Everyone agrees on the best recapitalization solution – an EU banking union, where all the big banks, regardless of nationality, are guaranteed by the entire EU – but you can’t just go straight to a banking union in one fell swoop. First you need an EU banking regulator, someone who the German taxpayer trusts to take a hard look at the Spanish bank’s books, to force changes in the Spanish bank’s management and balance sheet if warranted, and to watch the Spanish bank like a hawk to make sure that this new German money doesn’t fall into the old Spanish rat hole of bad loans and highly questionable banking practices. This super-regulator is the ECB, or at least that’s what Draghi promised as part of his “whatever it takes” pledge in 2012, and now here we are, two years later, and it’s time for Draghi to make good on that promise.

So what makes the summer of 2014 different from the summer of 2012? If Draghi sang a lullaby to the fitful Red King two years ago with his “whatever it takes” pledge, why won’t he do the same today by following through with a no-muss-no-fuss ECB regulatory take-over of major EU banks?

Odds are he will. But what’s different today is that it’s his own institution on the line.

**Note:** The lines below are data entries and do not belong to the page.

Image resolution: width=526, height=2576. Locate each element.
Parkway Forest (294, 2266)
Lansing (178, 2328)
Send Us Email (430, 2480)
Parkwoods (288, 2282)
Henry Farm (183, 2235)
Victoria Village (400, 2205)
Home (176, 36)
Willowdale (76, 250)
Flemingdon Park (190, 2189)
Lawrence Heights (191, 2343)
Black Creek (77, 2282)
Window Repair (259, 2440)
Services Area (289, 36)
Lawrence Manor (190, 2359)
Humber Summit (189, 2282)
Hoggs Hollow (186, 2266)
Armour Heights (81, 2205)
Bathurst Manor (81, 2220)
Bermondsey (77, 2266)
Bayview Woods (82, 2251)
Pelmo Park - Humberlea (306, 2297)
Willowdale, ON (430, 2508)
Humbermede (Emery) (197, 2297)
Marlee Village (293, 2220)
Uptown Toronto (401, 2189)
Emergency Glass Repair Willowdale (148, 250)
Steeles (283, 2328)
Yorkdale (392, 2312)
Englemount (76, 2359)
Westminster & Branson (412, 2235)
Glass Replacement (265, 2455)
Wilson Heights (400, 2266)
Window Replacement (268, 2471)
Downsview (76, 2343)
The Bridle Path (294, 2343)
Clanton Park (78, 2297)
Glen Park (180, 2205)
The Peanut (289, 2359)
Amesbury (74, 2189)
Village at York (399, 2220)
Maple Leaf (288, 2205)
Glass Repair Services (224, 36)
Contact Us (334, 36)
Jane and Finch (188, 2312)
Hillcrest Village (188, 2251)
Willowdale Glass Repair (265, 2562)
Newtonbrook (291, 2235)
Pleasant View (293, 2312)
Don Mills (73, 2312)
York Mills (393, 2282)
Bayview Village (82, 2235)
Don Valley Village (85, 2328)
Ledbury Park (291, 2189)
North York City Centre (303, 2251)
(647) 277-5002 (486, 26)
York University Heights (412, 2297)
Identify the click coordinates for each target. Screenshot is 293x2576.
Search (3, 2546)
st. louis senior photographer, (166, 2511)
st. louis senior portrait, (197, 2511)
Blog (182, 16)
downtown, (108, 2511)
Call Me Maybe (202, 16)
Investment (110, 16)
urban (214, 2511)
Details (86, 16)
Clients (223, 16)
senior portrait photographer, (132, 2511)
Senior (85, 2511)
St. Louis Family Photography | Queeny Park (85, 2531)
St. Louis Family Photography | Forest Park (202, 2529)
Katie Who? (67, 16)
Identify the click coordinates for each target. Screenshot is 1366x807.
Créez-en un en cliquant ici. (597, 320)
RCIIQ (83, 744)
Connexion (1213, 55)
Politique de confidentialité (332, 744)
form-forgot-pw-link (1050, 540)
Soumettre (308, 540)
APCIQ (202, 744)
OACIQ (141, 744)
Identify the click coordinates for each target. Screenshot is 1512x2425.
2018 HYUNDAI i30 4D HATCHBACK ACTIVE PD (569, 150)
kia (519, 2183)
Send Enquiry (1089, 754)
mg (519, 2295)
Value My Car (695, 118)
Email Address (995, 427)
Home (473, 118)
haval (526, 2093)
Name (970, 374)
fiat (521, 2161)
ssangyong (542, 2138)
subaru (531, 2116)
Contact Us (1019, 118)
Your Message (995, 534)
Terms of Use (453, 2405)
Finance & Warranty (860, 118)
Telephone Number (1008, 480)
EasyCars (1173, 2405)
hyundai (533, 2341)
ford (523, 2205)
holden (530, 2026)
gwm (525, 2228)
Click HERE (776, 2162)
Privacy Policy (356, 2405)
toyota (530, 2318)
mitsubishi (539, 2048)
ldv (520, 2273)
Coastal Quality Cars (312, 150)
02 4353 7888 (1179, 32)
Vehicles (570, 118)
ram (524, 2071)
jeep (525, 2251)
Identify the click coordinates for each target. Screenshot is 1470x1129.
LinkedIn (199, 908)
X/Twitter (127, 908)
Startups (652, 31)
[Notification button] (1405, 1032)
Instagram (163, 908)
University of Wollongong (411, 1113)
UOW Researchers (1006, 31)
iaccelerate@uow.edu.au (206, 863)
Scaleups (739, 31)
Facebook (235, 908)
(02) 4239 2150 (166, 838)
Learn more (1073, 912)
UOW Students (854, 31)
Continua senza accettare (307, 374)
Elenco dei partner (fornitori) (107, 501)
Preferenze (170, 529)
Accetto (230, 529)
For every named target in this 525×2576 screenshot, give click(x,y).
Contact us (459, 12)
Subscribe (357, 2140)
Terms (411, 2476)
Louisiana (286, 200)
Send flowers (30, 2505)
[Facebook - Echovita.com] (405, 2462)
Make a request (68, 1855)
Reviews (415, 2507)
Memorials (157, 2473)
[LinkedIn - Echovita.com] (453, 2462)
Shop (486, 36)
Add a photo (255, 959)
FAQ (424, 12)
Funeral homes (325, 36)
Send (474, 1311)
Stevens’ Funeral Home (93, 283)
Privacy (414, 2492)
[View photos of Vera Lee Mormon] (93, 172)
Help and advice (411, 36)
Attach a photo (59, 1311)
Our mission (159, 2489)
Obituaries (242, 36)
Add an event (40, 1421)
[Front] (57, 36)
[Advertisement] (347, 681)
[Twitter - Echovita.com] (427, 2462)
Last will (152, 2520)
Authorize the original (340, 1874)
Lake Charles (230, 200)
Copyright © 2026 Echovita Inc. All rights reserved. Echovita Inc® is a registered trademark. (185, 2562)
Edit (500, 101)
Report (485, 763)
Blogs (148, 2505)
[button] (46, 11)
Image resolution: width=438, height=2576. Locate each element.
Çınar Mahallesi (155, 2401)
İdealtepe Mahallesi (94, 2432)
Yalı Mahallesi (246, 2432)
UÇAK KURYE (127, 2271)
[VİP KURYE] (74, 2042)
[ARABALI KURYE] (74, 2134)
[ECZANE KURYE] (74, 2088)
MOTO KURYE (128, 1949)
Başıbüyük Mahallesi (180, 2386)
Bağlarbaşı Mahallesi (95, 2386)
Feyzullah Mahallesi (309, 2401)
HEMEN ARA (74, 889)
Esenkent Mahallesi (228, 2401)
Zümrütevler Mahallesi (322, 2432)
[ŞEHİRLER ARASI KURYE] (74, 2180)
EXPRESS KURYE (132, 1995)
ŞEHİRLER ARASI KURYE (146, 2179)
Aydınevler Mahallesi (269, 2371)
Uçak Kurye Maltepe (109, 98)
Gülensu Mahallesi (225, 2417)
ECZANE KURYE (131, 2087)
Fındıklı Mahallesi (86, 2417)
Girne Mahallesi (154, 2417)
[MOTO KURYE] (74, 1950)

What’s different today is that a heartfelt speech and a mythical OMT program – pure Narratives, in other words – are not sufficient. The ECB actually has to assume responsibility for these banks if Draghi is to move forward with the next step of the Grand Plan, and there’s nothing intangible or mythic about that.

I think that the best way to understand the recent spate of write-downs and default notifications from European banks (Erste Bank on July 4th, Espirito Santo on July 10th) is in the context of this regulatory unification of big EU banks. For the first time in decades these banks are being examined for real. No more patsy national regulators with their revolving doors and inherited culpability, but a highly professional independent banking bureaucracy looking carefully at every bottle and tin in the pantry because they’re scared to death of swallowing some poisonous balance sheet.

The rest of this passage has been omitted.